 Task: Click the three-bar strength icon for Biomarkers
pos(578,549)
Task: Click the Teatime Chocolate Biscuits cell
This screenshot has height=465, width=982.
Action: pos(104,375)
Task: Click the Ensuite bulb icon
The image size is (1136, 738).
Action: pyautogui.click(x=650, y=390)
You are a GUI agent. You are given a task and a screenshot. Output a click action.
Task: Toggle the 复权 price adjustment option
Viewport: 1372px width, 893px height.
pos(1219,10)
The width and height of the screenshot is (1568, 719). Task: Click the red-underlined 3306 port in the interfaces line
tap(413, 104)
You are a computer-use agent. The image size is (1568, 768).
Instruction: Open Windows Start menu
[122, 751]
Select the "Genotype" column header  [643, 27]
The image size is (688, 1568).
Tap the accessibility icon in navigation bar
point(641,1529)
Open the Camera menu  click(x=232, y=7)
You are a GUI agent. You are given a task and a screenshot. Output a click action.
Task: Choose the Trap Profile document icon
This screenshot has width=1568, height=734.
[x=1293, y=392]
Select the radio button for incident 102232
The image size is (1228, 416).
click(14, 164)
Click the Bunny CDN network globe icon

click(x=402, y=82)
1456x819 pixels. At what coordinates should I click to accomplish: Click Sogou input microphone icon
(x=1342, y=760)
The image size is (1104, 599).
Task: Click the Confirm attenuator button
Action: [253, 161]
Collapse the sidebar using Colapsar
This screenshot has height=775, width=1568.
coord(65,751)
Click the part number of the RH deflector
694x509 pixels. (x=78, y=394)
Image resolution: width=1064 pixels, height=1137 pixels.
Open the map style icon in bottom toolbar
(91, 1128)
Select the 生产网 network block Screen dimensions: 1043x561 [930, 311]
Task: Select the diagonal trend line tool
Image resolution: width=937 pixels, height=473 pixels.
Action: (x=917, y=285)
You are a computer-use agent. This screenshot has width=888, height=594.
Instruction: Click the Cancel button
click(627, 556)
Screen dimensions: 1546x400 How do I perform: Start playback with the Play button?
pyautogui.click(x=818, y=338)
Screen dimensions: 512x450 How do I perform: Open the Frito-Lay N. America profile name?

== What is required ==
Turn every one of the rows above into a JSON list of strings, with one string per line and blank lines skipped.

== Response ==
[
  " Task: Click the three-bar strength icon for Biomarkers",
  "pos(578,549)",
  "Task: Click the Teatime Chocolate Biscuits cell",
  "This screenshot has height=465, width=982.",
  "Action: pos(104,375)",
  "Task: Click the Ensuite bulb icon",
  "The image size is (1136, 738).",
  "Action: pyautogui.click(x=650, y=390)",
  "You are a GUI agent. You are given a task and a screenshot. Output a click action.",
  "Task: Toggle the 复权 price adjustment option",
  "Viewport: 1372px width, 893px height.",
  "pos(1219,10)",
  "The width and height of the screenshot is (1568, 719). Task: Click the red-underlined 3306 port in the interfaces line",
  "tap(413, 104)",
  "You are a computer-use agent. The image size is (1568, 768).",
  "Instruction: Open Windows Start menu",
  "[122, 751]",
  "Select the \"Genotype\" column header  [643, 27]",
  "The image size is (688, 1568).",
  "Tap the accessibility icon in navigation bar",
  "point(641,1529)",
  "Open the Camera menu  click(x=232, y=7)",
  "You are a GUI agent. You are given a task and a screenshot. Output a click action.",
  "Task: Choose the Trap Profile document icon",
  "This screenshot has width=1568, height=734.",
  "[x=1293, y=392]",
  "Select the radio button for incident 102232",
  "The image size is (1228, 416).",
  "click(14, 164)",
  "Click the Bunny CDN network globe icon",
  "click(x=402, y=82)",
  "1456x819 pixels. At what coordinates should I click to accomplish: Click Sogou input microphone icon",
  "(x=1342, y=760)",
  "The image size is (1104, 599).",
  "Task: Click the Confirm attenuator button",
  "Action: [253, 161]",
  "Collapse the sidebar using Colapsar",
  "This screenshot has height=775, width=1568.",
  "coord(65,751)",
  "Click the part number of the RH deflector",
  "694x509 pixels. (x=78, y=394)",
  "Image resolution: width=1064 pixels, height=1137 pixels.",
  "Open the map style icon in bottom toolbar",
  "(91, 1128)",
  "Select the 生产网 network block Screen dimensions: 1043x561 [930, 311]",
  "Task: Select the diagonal trend line tool",
  "Image resolution: width=937 pixels, height=473 pixels.",
  "Action: (x=917, y=285)",
  "You are a computer-use agent. This screenshot has width=888, height=594.",
  "Instruction: Click the Cancel button",
  "click(627, 556)",
  "Screen dimensions: 1546x400 How do I perform: Start playback with the Play button?",
  "pyautogui.click(x=818, y=338)",
  "Screen dimensions: 512x450 How do I perform: Open the Frito-Lay N. America profile name?"
]